4010-441 Principles of Concurrent System Design
Bucket Hash Map
This page is accessible at www.se.rit.edu/~se441/Assignments/BucketHashMap.html.
This activity will be done in pairs within your Project 1 group.
See ToDo file for comments on this assignment from 2122.
Introduction
A bucket hash map is a hash map implemented via an array of N buckets. Each bucket is associated with those keys whose Java hashCode (modulo N)
is the bucket's index in the array, and each bucket has a list of some
sort to hold the key/value pairs for its associated keys. One
reason for such a structure is to cut down on the search time for a key
- on average, each bucket holds only 1/N of the hash map entries. In
addition, distinct threads can access different buckets can proceed
concurrently. The source code for a simplfied hash map using native
Java synchronization is at SynchronizedBucketHashMap.java.
While this version works, it has two significant drawbacks:
- Access
to each bucket is exclusive, even though buckets are read much more
frequently than they are written, and read accesses can proceed
concurrently.
- The computation of the hash map's size is
inconsistent - it may reflect a size which the map never had. For
instance, since the size of each bucket is computed while only holding
that bucket's lock, changes to other buckets can lead to an incorrect
size. For example, assume there are 3 buckets in the map and the bucket
has 50 key/value pairs in it:
- Bucket 0 is locked, its size added in, and bucket 0's lock is released.
- Bucket 1 is locked, its size added in, and bucket 1's lock is released.
- Two key/value pairs are removed from bucket 0 by another thread.
- Three key/value pairs are added to bucket 2 by another thread.
- Bucket 2 is locked, its size added in, and bucket 2's lock is released.
- At
this point, the reported size only accounts for the addition to bucket
2, not the removal in bucket 0. The reported size of 53 is wrong - the
size if 51 - and what is more, the map never had 53 elements in it!
- The
problem could be addressed by acquiring locks on all the buckets before
computing the size, but the basic java mechanisms do not allow this in
the general case.
The Problem
Your team is to convert SynchronizedBucketHashMap to a ConcurrentBucketHashMap as follows:
- Copy over the provided file and change the class name globally.

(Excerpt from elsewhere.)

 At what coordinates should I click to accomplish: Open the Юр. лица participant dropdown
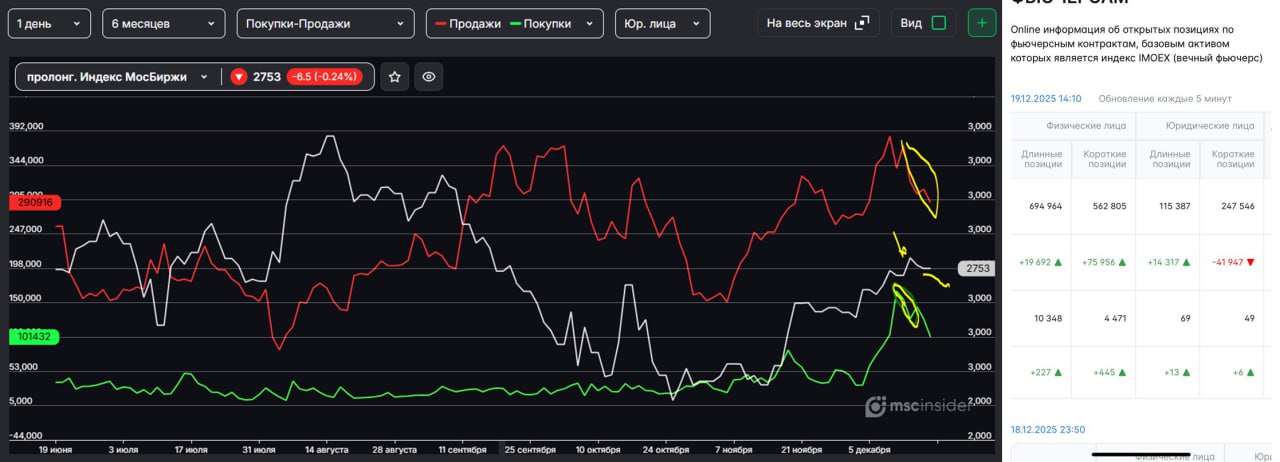click(x=661, y=23)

- Add a private ReadWriteLock to the state of the internal Bucket class, and add interface methods to Bucket to lock and unlock the read and the write locks - four methods in all.
- Replace
the basic Java synchronization with explicit locking, ensuring that
maximum possible concurrency while maintaining overall state
consistency (i.e., safety).
- Ensure that size()
returns a consistent value by acquiring all read locks first, then, as
each bucket's size is accumulated, releasing that bucket's lock.
You
must, of course, test your implementation both to ensure proper
functionality and to show that increased concurrency is possible. For
this latter issue, you are free to instrument your ConcurrentBucketHashMap
to (a) force thread switches and insert delays, and (b) to print out
trace information showing proper concurrent access by multiple client
threads. Collect this trace information into a text file and annotate
it to show that concurrent access to a given bucket is possible, while
read access to a bucket being written is impossible (actually, that it cannot be produced in a trace).
Deliverables
Submit a exactly two files named exactly ConcurrentBucketHashMap.java and Trace.txt to the Bucket Hashmap Activity dropbox by the due date. Note that ConcurrentBucketHashMap.java must be free of any instrumentation code.
Of the 10 points available for this activity,
- 2 will be granted on an all-or-nothing basis for a correct submission in accordance with the
preceding specification,
- 3 will be for functionality (including maximizing concurrency),
- 2 will be for the analysis shown in the trace file.
- 2 will be for the quality of:
- the implementation (simplicity, elegance, no repetition, etc.),
- the solution (naming, spacing, indentation, etc.), and
- 1 will be based on whether or not the internal documentation is of acceptable quality.
In all cases, points assigned represent your instructor's judgement as
a professional engineer, and are not subject to negotiation.